Start the output with the opening line of the listing below and continue, reproducing each line exactly, up to and including the line that contains "Select order number".

....................

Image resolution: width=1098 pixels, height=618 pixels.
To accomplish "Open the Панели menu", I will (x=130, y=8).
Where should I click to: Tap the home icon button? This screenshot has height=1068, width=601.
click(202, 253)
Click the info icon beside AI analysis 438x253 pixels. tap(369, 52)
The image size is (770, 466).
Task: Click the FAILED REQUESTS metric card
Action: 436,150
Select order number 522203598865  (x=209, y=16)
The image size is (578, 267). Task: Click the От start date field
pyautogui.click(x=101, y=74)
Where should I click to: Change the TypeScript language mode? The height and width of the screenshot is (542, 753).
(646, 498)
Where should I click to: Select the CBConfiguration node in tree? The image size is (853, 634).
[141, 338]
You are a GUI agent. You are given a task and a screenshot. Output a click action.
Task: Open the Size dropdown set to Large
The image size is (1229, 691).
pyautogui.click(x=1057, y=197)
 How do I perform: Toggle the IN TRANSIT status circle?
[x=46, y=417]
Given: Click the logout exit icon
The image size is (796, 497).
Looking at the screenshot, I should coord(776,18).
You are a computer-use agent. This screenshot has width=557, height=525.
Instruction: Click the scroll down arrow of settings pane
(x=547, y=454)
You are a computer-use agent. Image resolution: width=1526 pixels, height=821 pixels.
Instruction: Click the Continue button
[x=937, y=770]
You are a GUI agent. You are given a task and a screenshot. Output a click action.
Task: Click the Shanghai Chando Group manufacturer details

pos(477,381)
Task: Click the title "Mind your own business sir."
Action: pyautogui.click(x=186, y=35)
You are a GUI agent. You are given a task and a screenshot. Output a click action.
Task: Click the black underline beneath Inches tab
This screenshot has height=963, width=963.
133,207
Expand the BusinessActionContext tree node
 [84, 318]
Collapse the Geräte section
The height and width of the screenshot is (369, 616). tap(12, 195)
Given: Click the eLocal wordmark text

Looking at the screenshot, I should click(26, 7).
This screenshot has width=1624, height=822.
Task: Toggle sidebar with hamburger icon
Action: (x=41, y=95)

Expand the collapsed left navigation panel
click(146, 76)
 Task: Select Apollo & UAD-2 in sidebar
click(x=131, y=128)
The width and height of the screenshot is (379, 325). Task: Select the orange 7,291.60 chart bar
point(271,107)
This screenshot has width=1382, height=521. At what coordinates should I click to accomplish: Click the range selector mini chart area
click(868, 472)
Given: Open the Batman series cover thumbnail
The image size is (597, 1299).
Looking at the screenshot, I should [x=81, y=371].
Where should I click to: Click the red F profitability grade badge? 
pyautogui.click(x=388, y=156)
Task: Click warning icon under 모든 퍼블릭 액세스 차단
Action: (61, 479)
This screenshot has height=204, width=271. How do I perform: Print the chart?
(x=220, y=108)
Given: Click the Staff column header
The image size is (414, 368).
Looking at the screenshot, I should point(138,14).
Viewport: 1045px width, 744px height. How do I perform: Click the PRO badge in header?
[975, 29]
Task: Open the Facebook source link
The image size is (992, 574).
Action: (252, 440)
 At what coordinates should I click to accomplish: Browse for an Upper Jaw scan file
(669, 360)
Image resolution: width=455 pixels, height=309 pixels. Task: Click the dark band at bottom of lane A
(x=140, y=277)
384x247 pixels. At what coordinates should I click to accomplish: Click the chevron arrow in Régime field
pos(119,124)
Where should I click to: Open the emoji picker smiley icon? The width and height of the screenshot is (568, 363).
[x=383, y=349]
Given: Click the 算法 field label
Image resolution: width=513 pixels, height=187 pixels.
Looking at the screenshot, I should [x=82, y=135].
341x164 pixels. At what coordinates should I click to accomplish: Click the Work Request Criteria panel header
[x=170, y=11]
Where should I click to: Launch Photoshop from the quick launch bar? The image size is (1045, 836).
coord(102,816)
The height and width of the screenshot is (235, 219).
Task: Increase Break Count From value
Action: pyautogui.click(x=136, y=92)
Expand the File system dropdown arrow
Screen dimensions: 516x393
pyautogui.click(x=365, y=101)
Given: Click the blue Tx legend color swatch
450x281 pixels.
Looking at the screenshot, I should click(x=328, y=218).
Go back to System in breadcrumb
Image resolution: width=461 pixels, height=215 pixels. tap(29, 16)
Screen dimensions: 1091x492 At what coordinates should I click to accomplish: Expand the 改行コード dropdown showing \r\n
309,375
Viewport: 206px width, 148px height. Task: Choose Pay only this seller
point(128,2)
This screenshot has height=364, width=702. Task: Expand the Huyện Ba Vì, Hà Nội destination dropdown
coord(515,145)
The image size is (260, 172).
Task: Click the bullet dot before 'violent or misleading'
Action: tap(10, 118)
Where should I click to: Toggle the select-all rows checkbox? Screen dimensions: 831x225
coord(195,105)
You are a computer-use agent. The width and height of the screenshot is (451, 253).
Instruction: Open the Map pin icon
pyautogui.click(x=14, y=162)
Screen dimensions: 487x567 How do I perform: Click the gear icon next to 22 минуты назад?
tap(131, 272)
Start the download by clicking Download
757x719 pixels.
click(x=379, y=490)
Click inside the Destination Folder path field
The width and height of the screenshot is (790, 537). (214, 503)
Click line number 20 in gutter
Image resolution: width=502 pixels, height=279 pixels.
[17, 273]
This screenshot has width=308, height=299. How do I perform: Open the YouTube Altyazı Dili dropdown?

....................

Result of this task
Image resolution: width=1098 pixels, height=618 pixels.
To accomplish "Open the Панели menu", I will (x=130, y=8).
Where should I click to: Tap the home icon button? This screenshot has height=1068, width=601.
click(202, 253)
Click the info icon beside AI analysis 438x253 pixels. tap(369, 52)
The image size is (770, 466).
Task: Click the FAILED REQUESTS metric card
Action: 436,150
Select order number 522203598865  (x=209, y=16)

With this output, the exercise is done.